Wednesday 20 October 2010

It's October, can we turn down the heat a little?

ROSIE MCGEE
Am I the only person wondering if the weather is currently on acid? We’re well into October and yet temperatures are hovering somewhere around the mid-20s in Celsius. Bearing in mind that this time of year the average maximum temperature is 14˚C but the mercury can easily dip as low as 6˚C, that’s insane.

Maybe this is the point where we should be blaming global warming or thanking our lucky stars that, after an August almost completely bereft of any sunshine, we now get to top up our vitamin D levels before the long dark winter begins. But still, whatever the reason, however pleasant it is, it’s starting to really annoy me. I like summer but it doesn’t get me all mushy and sentimental the way autumn does.

Autumn is my favourite season and from the moment the new season winter coats appear in the shops I feel a little tingle of excitement as my little mind fills with fantasies of me walking in parks with golden leaves falling, wearing oversized hats and drinking hot chocolate topped with marshmallows.

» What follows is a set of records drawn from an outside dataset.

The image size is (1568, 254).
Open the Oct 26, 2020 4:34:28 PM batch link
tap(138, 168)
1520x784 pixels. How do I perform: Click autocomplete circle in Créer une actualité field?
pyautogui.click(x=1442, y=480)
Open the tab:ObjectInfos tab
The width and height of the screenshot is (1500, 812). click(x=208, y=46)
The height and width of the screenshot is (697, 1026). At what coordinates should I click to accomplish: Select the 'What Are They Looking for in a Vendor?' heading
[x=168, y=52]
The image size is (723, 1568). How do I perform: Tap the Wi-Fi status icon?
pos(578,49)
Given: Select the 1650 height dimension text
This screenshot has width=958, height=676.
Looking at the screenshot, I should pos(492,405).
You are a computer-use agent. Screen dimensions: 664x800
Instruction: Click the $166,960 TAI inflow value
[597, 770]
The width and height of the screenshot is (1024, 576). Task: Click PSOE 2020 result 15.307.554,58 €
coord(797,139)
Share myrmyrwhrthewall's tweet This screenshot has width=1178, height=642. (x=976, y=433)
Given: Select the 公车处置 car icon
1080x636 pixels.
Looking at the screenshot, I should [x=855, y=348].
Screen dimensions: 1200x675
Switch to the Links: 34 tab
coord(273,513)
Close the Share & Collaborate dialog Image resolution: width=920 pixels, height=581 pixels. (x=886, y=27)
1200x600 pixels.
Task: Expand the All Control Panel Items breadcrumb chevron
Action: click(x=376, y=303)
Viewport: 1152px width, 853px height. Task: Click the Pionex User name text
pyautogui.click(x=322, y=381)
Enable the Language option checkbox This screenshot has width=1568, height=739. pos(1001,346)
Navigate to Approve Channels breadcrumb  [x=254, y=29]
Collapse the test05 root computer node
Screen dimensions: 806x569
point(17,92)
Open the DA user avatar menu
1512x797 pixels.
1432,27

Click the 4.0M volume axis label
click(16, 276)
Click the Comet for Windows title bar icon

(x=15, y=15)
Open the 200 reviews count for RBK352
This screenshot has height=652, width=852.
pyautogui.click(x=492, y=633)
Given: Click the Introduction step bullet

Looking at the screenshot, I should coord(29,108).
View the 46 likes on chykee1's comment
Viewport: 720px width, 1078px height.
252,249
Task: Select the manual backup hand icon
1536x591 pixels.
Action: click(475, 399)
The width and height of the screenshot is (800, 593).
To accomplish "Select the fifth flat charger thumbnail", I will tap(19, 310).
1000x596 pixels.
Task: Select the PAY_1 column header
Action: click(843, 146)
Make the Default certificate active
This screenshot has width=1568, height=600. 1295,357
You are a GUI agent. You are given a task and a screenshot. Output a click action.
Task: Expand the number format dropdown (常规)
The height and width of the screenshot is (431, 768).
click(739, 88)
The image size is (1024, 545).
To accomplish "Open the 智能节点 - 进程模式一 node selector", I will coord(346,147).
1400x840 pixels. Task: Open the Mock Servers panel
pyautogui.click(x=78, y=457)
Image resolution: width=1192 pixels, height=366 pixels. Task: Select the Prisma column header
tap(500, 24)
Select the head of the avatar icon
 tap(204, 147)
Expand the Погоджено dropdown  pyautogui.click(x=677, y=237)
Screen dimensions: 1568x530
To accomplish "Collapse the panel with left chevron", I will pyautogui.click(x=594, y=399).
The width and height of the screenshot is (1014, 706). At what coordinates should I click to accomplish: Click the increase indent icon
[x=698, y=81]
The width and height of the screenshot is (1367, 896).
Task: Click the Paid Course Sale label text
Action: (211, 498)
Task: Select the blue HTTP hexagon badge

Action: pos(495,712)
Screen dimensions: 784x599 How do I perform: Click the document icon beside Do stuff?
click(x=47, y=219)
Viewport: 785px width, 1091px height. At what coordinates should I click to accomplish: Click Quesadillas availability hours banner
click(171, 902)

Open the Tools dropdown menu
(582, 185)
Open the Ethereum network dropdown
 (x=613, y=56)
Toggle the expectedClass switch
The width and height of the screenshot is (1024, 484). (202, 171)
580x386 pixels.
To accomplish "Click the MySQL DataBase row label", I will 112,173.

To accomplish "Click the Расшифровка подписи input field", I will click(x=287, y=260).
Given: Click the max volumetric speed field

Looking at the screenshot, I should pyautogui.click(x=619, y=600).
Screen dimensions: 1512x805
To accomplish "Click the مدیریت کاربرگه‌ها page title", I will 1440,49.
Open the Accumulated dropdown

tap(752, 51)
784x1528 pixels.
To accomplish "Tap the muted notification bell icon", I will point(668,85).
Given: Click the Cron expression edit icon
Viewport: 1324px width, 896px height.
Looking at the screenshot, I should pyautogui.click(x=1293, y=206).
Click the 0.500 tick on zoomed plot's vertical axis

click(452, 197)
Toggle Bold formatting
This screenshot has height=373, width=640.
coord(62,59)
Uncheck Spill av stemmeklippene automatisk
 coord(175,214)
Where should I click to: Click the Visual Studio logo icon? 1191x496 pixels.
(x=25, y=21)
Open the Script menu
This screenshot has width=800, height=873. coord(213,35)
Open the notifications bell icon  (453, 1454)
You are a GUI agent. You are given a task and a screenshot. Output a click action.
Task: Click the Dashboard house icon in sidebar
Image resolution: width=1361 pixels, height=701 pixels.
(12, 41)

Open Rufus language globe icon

However I cannot get on with my saccharine love affair with autumn if what is ostensibly summer weather persists a good six weeks after it was due to leave. Of course it’s highly probable that at some point in mid-January, stony broke, half a stone overweight and suffering from acute SAD I’ll be craving sunshine and warmth so badly I’ll consider booking a week in the Canaries or something else equally close to lunacy.

Right now, with serotonin levels normal I can think of nothing more pointless than putting myself through all the horrors of international air travel to go somewhere that has average January temperatures of 19˚C: also known as room temperature. If I wanted to feel the heat of room temperature then surely I just go into a room. In fact I have several in my house negating the need to schlep all the way to an island in the Atlantic Ocean.

If it’s the highly paradoxical ‘Winter Sun’ you’re after then you will simply have to go somewhere where it is not winter. In short, the Southern Hemisphere or places very close to the equator. Nothing further north than 12˚N is not going to be warm enough. To be clear, it’s not the heat I dislike, quite the opposite; I would just like it in the appropriate places at the appropriate times when I am expecting it and accordingly prepared.

Due to the overly clement weather such matters are not yet a pressing concern. No, now is when I want it to wear my new boots especially bought for autumn weather in different russet shades. Instead I can only look at them longingly as they patiently wait, the aromatic waft of new leather filling the room as I’m still comfortably wandering around in flip flops.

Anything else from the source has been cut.